What you need to do: Your answer should consist solely of the lines from the one holding "The image size is (600, 447)." through the final line of the entries, reproduced exactly and without pictures.
=== Records to use ===
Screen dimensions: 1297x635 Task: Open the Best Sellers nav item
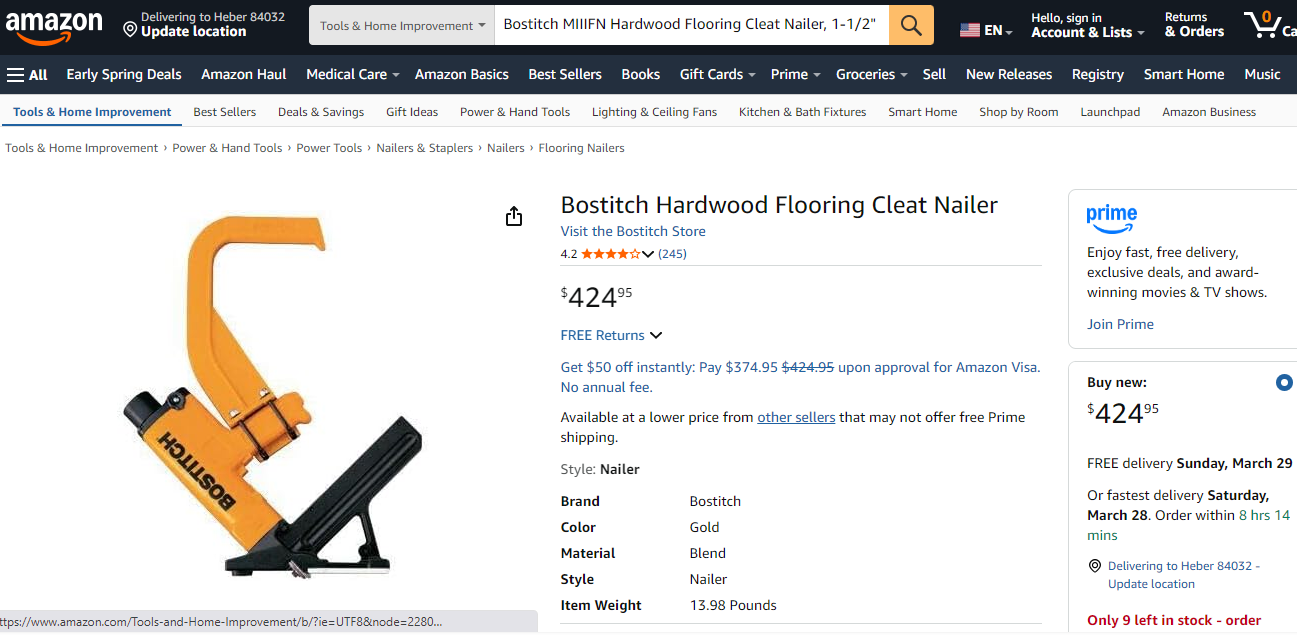[x=565, y=75]
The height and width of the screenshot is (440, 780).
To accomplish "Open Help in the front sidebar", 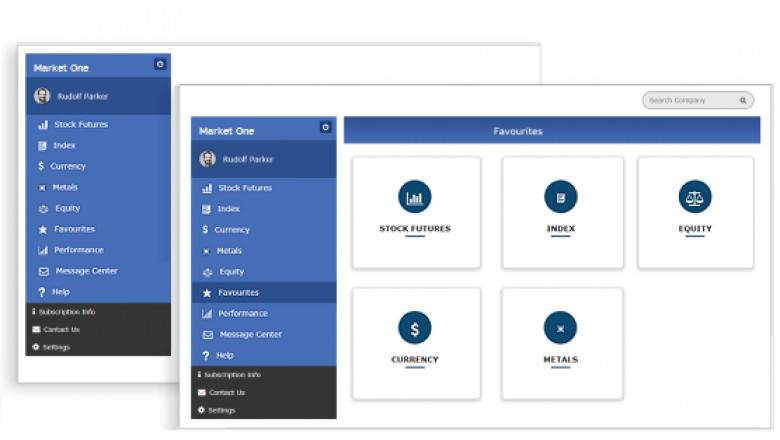I will [224, 356].
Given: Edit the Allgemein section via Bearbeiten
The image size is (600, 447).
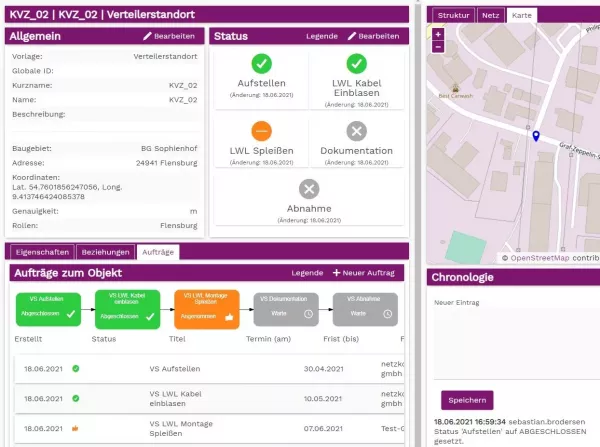Looking at the screenshot, I should [168, 36].
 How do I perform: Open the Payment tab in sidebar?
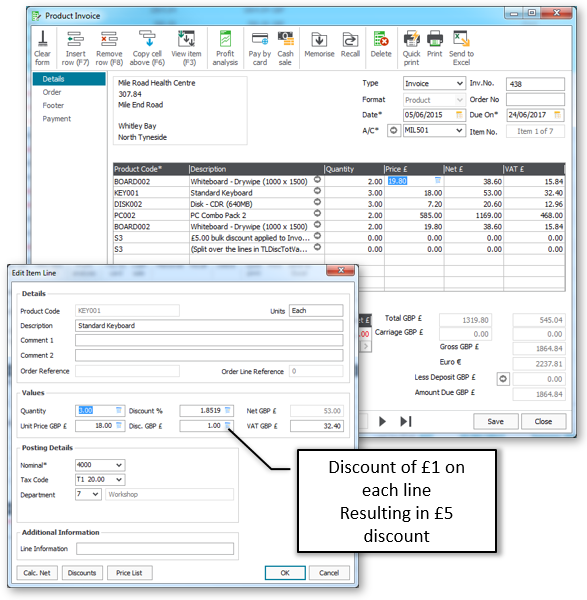(x=57, y=119)
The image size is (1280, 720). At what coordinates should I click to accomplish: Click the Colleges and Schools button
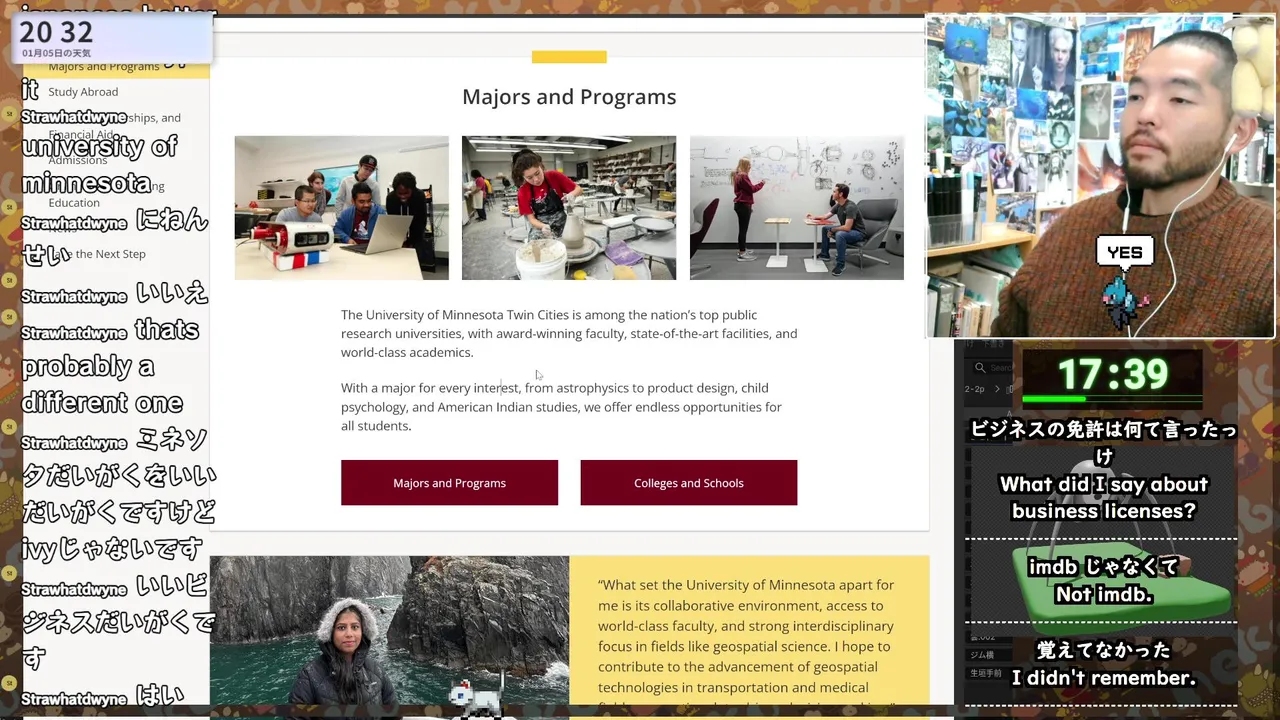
===
Exercise result:
The image size is (600, 447).
Looking at the screenshot, I should [168, 36].
 How do I perform: Open the Payment tab in sidebar?
(x=57, y=119)
The image size is (1280, 720). At what coordinates should I click to accomplish: Click the Colleges and Schools button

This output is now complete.